Brocade Security Advisory

Brocade Security Advisory ID:

BSA-2016-209

 

Risk Impact:

High

Initial Publication Date:

January 6, 2017

 

Workaround:

Yes

Last Updated:

January 6, 2017

 

Component:

Web UI

Revision:

1.0: Final

 

CVSS Score:

7.5

 

Affected CVE(s):

CVE-2016-8201

 

 

 

 

 

 

 

Summary

A CSRF vulnerability in Brocade Virtual Traffic Manager versions released prior to and including 11.0, could allow an attacker to trick a logged-in user into making administrative changes on the traffic manager cluster.

Affected Products

Product

Current Assessment

Brocade Virtual Traffic Manager

Impacted: Fixed in 11.1, 10.4r1, 9.9r2, and later releases.

Products Confirmed Not Vulnerable

No other Brocade products are currently known to be affected by this vulnerability.

Solution

Brocade strongly recommends that all customers running the impacted version(s) install the patch.

Workaround

Minimizing exposure to this vulnerability can be done by the following means:

-        Reducing the amount of time an administrator is logged into the web user interface by actively logging out at the end of each administration session.

-        Ensuring the permissions for each administrator account are reduced to the minimal set required in line with the principle of least privilege.

-        Avoiding using any untrusted service/system/network while logged in as an administrator via the web user interface.

A broader workaround is to prevent access to untrusted service/system/network while using the web user interface, potentially by partitioning and isolating the management network. To restrict administrative access to only be available via a single IP address, see the bindip configuration setting.
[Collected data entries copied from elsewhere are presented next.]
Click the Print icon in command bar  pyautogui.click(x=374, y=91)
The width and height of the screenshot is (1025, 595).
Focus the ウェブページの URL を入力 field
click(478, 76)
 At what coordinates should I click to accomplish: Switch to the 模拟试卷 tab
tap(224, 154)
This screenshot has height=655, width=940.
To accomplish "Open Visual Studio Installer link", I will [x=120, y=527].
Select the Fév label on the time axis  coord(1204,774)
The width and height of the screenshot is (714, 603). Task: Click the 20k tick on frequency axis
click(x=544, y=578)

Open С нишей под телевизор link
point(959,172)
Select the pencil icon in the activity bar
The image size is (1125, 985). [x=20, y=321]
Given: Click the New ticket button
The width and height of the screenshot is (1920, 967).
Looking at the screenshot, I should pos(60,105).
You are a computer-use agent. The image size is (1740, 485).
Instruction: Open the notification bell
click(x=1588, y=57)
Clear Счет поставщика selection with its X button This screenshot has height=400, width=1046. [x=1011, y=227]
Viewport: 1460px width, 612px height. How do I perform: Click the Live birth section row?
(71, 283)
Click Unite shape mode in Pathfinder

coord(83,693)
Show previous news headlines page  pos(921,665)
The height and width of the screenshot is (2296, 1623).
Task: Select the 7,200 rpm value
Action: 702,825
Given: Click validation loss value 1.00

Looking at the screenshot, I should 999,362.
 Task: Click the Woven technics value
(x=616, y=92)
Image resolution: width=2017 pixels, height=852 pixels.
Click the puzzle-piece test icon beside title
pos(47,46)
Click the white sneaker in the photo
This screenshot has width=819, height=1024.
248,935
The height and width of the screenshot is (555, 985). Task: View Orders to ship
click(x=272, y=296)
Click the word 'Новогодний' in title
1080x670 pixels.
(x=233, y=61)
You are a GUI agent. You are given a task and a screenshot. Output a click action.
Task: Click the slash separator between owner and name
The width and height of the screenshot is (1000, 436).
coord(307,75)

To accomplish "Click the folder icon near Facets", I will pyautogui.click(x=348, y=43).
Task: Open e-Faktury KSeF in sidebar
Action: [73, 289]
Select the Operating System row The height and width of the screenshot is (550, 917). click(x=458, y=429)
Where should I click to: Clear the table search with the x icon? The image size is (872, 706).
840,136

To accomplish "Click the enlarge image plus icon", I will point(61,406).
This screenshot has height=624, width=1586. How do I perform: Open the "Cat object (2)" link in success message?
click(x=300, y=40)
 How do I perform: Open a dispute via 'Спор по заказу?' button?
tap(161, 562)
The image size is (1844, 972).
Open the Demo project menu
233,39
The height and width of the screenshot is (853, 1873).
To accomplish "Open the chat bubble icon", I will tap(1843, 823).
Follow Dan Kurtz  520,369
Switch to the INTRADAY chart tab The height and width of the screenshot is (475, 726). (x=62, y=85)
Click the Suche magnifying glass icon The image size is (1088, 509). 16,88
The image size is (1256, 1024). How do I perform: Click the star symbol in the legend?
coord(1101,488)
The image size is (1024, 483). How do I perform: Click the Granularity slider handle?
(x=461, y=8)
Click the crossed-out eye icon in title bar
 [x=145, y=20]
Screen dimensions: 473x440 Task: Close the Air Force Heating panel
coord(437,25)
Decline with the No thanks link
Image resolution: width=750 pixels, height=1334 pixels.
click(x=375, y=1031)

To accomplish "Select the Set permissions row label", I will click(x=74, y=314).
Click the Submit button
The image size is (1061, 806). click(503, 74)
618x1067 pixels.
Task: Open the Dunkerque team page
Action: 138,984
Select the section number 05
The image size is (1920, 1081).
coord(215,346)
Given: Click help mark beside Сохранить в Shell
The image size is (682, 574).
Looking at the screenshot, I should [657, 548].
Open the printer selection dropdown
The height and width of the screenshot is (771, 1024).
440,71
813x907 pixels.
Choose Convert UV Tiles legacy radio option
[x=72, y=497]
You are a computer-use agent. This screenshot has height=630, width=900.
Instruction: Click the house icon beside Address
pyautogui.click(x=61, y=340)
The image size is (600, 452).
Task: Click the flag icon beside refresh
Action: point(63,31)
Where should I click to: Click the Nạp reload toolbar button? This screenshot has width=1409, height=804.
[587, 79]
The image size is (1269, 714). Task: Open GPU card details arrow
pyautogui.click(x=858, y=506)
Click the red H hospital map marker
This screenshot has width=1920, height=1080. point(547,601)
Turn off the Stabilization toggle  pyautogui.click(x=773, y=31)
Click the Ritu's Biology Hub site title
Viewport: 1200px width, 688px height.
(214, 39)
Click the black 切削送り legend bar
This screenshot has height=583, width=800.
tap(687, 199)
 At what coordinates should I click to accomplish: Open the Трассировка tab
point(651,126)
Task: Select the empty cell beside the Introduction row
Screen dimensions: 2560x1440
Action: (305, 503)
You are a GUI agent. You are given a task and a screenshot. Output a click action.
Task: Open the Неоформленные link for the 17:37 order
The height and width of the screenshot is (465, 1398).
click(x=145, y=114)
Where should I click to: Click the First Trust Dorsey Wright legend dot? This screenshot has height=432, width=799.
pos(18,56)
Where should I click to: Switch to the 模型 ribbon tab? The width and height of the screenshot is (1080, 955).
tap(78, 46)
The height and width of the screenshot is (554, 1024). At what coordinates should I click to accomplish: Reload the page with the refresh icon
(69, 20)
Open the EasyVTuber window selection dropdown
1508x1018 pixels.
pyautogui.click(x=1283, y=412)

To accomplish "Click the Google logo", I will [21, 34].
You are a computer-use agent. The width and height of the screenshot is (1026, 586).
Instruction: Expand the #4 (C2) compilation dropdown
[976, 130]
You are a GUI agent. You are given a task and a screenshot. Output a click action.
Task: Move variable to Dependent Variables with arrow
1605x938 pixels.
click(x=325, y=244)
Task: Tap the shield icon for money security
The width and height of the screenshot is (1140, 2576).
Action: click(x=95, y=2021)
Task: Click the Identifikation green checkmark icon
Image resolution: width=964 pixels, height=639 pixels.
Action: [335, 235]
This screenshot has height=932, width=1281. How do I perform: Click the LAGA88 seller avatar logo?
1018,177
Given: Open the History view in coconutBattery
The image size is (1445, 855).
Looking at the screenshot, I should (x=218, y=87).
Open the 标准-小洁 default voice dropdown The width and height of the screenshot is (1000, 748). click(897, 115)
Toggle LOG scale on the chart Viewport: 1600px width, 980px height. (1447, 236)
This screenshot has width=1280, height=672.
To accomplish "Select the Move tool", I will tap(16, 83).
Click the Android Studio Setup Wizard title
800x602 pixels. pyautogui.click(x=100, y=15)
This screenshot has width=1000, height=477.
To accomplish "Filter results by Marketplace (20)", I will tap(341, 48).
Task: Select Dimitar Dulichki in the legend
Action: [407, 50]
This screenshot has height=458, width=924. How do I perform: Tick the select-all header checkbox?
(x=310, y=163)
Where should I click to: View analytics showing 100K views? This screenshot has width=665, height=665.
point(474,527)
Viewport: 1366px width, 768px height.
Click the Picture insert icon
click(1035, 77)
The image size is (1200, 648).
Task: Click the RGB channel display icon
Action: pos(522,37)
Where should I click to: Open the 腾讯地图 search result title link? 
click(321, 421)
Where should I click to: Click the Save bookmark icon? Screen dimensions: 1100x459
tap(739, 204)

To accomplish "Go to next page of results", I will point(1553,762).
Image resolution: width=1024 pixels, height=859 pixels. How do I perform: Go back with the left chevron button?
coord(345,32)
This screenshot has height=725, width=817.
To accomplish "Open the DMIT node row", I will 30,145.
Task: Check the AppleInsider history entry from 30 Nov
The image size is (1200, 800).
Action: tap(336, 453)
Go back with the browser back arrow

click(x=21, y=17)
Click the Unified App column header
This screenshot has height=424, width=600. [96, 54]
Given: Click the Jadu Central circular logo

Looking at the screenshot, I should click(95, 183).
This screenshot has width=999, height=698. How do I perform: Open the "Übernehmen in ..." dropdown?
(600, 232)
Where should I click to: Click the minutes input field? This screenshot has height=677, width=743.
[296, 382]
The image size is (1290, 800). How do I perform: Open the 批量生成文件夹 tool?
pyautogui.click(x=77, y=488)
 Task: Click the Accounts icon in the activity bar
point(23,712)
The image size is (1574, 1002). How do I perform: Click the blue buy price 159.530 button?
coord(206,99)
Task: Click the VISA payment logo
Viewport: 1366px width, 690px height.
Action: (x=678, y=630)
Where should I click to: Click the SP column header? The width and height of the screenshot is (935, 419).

Other administrative interfaces, specifically the REST API, SOAP API and zcli utility, are not impacted by this vulnerability and can be used to perform a wide range of administrative operations.

Credit

Brocade thanks Sven Schleier of Vantage Point Security for reporting this vulnerability.

Brocade Revision History

Version

Change

Date

1.0

Initial Publication

January 6, 2017

 

 

 

 

 

 

 

 

 

Disclaimer

THIS DOCUMENT IS PROVIDED ON AN AS-IS BASIS SOLELY FOR INFORMATIONAL PURPOSES AND DOES NOT IMPLY ANY KIND OF GUARANTY OR WARRANTY, INCLUDING THE WARRANTIES OF MERCHANTABILITY OR FITNESS FOR A PARTICULAR PURPOSE. YOUR USE OF THE INFORMATION CONTAINED HEREIN IS AT YOUR OWN RISK. ALL INFORMATION PROVIDED HEREIN IS BASED ON BROCADE'S CURRENT KNOWLEDGE AND UNDERSTANDING OF THE VULNERABILITY AND IMPACT TO BROCADE HARDWARE AND SOFTWARE PRODUCTS. BROCADE RESERVES THE RIGHT TO CHANGE OR UPDATE THIS DOCUMENT AT ANY TIME.